Say what? As a matter of logic, that's like saying the 10th Commandment requires you to covet your neighbor's wife and ox. The Constitution was actually designed to prevent the government from telling people what they cannot say.

But the Supreme Court has a way of ignoring the obvious anytime there is a convergence of two things: broadcasting and bad words. So Tuesday, it ruled that the Federal Communications Commission was within its powers to punish TV networks for airing even a single F-word or S-word.

That was a departure from past policy, which made allowances for the unpredictability of live coverage. The FCC once disregarded expletives unless they were used repeatedly. But in 2004, it decided the youth of America could not withstand a single fleeting vulgarity. So it found Fox Television Stations guilty for airing profane outbursts by Cher and Nicole Richie.

What the court did not resolve is the question of how on earth the FCC can punish people for utterances of which it disapproves. The federal government, after all, may not outlaw all use of the F-word. It may not forbid you from saying it in your home, car, workplace, neighborhood diner or tavern, gym, local park, or place of worship.

It also may not outlaw foul language in movies, plays, concerts, musical recordings, websites, satellite radio programs, or even cable TV shows. Any such prohibition, you see, would violate your freedom of speech.

So where does the government get the power to punish someone for saying that word on Fox's telecast of the Billboard Music Awards? From Supreme Court justices who, decades ago, carved out a large loophole in the First Amendment rather than let free speech run amok on TV and radio. It said the FCC could impose rules that would never pass muster in any other medium, on the dubious theory that the airwaves were a scarce commodity requiring government rules on content.

Nowadays, broadcast outlets are only one of many ways that people find news and entertainment. Most people get their over-the-air TV channels not over the air, but via cable or satellite transmissions. But because the FCC insists on clinging to its antiquated regulatory authority, words that may be used on Channel 31 are illegal on Channel 32.

The excuse is protecting impressionable youngsters from irreversible coarsening. Scalia and his colleagues rationalized the FCC action by saying that "it suffices to know that children mimic the behavior they observe—or at least the behavior that is presented to them as normal and appropriate."

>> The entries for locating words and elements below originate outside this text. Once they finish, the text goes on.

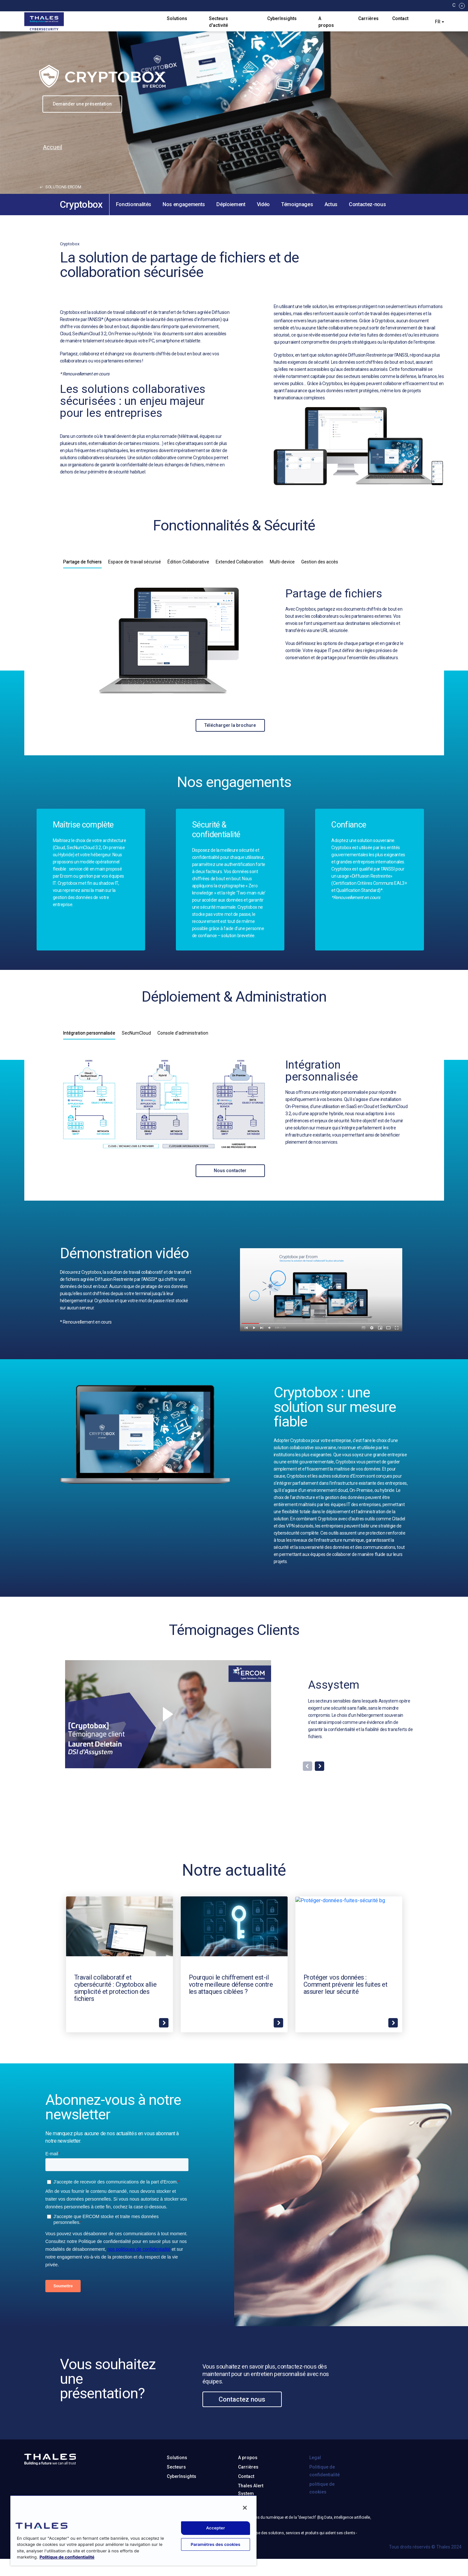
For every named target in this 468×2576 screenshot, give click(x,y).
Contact (400, 18)
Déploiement (230, 204)
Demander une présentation (82, 103)
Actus (331, 204)
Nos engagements (184, 204)
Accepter (215, 2527)
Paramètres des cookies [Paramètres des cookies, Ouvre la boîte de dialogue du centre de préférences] (215, 2544)
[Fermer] (245, 2508)
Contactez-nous (367, 204)
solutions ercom (60, 186)
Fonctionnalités (133, 204)
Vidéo (263, 204)
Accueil (52, 147)
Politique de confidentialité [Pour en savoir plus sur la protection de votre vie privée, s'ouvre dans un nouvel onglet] (67, 2556)
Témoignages (297, 204)
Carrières (368, 18)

But in much of the world that modern children inhabit, that behavior is already regarded as normal and appropriate. Most grade-schoolers didn't learn the bad words they know from Cher. They learned them from peers, just as their parents and grandparents did. In most homes, they know better than to mimic that behavior within earshot of their parents, regardless of whether they see it on TV.

Without the FCC's vigilance, parents who want to shield their offspring from random F-bombs would have to monitor their TV viewing. But if they have cable or satellite service, they already have to do that. And their bigger challenge is supervising Junior and Sissy when they surf the Internet, which most families welcome into their homes even though its content is unregulated.

That's right. Amazing though it may sound, the World Wide Web is a means of mass communication that operates without federal censorship, relying on users to depend on their own judgment, deploy their own filters or simply take their chances. If that approach works for a new medium, maybe someday we could try it on an old one.